▸ WHAT YOU ARE ASKED TO DO:
Nothing in the records may change. Print them all again.

▸ SOURCE MATERIAL:
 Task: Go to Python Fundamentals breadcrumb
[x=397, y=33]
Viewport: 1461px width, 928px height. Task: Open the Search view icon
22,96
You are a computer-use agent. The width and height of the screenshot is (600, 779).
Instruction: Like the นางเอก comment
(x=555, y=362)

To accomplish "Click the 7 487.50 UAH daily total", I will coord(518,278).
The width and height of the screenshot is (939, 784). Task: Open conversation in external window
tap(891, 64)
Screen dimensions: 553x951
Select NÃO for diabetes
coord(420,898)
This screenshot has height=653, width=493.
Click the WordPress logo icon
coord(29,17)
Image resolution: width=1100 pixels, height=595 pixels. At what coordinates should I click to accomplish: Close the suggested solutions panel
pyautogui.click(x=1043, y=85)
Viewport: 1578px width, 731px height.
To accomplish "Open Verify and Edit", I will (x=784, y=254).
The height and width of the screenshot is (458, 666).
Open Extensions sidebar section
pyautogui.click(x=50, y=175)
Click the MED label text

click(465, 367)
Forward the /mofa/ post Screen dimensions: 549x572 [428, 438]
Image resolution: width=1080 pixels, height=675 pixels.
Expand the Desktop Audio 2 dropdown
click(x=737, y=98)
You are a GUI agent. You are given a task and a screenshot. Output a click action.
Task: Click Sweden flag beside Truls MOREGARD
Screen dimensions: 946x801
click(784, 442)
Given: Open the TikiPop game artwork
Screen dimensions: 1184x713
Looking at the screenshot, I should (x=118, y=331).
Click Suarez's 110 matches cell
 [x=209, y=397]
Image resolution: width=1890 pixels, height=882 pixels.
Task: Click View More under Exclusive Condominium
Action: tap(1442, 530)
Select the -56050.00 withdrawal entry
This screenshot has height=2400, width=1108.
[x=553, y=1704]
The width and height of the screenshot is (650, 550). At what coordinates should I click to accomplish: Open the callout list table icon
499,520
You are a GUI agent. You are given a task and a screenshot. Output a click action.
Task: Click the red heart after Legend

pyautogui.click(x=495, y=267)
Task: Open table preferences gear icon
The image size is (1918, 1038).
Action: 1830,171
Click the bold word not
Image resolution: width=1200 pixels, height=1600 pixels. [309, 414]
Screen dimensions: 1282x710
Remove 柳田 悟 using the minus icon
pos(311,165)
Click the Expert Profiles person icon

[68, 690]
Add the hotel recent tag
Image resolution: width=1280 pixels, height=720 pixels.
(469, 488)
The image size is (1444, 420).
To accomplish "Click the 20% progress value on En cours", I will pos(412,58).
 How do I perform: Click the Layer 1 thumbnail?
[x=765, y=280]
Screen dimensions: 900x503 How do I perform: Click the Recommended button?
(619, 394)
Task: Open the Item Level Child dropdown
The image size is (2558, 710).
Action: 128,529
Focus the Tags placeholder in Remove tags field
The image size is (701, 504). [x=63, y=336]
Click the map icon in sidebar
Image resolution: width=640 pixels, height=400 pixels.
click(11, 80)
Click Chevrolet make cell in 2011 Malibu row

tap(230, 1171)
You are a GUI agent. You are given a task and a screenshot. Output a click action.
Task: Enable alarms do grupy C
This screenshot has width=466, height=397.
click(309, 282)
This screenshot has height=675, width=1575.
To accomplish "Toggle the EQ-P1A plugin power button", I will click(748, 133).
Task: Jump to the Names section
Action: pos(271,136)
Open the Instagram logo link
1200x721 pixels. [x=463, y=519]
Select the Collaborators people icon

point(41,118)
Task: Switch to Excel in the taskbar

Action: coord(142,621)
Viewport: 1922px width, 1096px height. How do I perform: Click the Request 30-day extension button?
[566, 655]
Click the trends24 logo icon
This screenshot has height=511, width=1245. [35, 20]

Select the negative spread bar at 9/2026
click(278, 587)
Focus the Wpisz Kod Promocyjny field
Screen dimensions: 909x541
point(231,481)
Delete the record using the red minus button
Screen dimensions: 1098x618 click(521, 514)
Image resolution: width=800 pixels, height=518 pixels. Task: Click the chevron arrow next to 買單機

▸ RESPONSE FOR THIS EXERCISE:
 Task: Go to Python Fundamentals breadcrumb
[x=397, y=33]
Viewport: 1461px width, 928px height. Task: Open the Search view icon
22,96
You are a computer-use agent. The width and height of the screenshot is (600, 779).
Instruction: Like the นางเอก comment
(x=555, y=362)

To accomplish "Click the 7 487.50 UAH daily total", I will coord(518,278).
The width and height of the screenshot is (939, 784). Task: Open conversation in external window
tap(891, 64)
Screen dimensions: 553x951
Select NÃO for diabetes
coord(420,898)
This screenshot has height=653, width=493.
Click the WordPress logo icon
coord(29,17)
Image resolution: width=1100 pixels, height=595 pixels. At what coordinates should I click to accomplish: Close the suggested solutions panel
pyautogui.click(x=1043, y=85)
Viewport: 1578px width, 731px height.
To accomplish "Open Verify and Edit", I will (x=784, y=254).
The height and width of the screenshot is (458, 666).
Open Extensions sidebar section
pyautogui.click(x=50, y=175)
Click the MED label text

click(465, 367)
Forward the /mofa/ post Screen dimensions: 549x572 [428, 438]
Image resolution: width=1080 pixels, height=675 pixels.
Expand the Desktop Audio 2 dropdown
click(x=737, y=98)
You are a GUI agent. You are given a task and a screenshot. Output a click action.
Task: Click Sweden flag beside Truls MOREGARD
Screen dimensions: 946x801
click(784, 442)
Given: Open the TikiPop game artwork
Screen dimensions: 1184x713
Looking at the screenshot, I should (x=118, y=331).
Click Suarez's 110 matches cell
 [x=209, y=397]
Image resolution: width=1890 pixels, height=882 pixels.
Task: Click View More under Exclusive Condominium
Action: tap(1442, 530)
Select the -56050.00 withdrawal entry
This screenshot has height=2400, width=1108.
[x=553, y=1704]
The width and height of the screenshot is (650, 550). At what coordinates should I click to accomplish: Open the callout list table icon
499,520
You are a GUI agent. You are given a task and a screenshot. Output a click action.
Task: Click the red heart after Legend

pyautogui.click(x=495, y=267)
Task: Open table preferences gear icon
The image size is (1918, 1038).
Action: 1830,171
Click the bold word not
Image resolution: width=1200 pixels, height=1600 pixels. [309, 414]
Screen dimensions: 1282x710
Remove 柳田 悟 using the minus icon
pos(311,165)
Click the Expert Profiles person icon

[68, 690]
Add the hotel recent tag
Image resolution: width=1280 pixels, height=720 pixels.
(469, 488)
The image size is (1444, 420).
To accomplish "Click the 20% progress value on En cours", I will pos(412,58).
 How do I perform: Click the Layer 1 thumbnail?
[x=765, y=280]
Screen dimensions: 900x503 How do I perform: Click the Recommended button?
(619, 394)
Task: Open the Item Level Child dropdown
The image size is (2558, 710).
Action: 128,529
Focus the Tags placeholder in Remove tags field
The image size is (701, 504). [x=63, y=336]
Click the map icon in sidebar
Image resolution: width=640 pixels, height=400 pixels.
click(11, 80)
Click Chevrolet make cell in 2011 Malibu row

tap(230, 1171)
You are a GUI agent. You are given a task and a screenshot. Output a click action.
Task: Enable alarms do grupy C
This screenshot has width=466, height=397.
click(309, 282)
This screenshot has height=675, width=1575.
To accomplish "Toggle the EQ-P1A plugin power button", I will click(748, 133).
Task: Jump to the Names section
Action: pos(271,136)
Open the Instagram logo link
1200x721 pixels. [x=463, y=519]
Select the Collaborators people icon

point(41,118)
Task: Switch to Excel in the taskbar

Action: coord(142,621)
Viewport: 1922px width, 1096px height. How do I perform: Click the Request 30-day extension button?
[566, 655]
Click the trends24 logo icon
This screenshot has height=511, width=1245. [35, 20]

Select the negative spread bar at 9/2026
click(278, 587)
Focus the Wpisz Kod Promocyjny field
Screen dimensions: 909x541
point(231,481)
Delete the record using the red minus button
Screen dimensions: 1098x618 click(521, 514)
Image resolution: width=800 pixels, height=518 pixels. Task: Click the chevron arrow next to 買單機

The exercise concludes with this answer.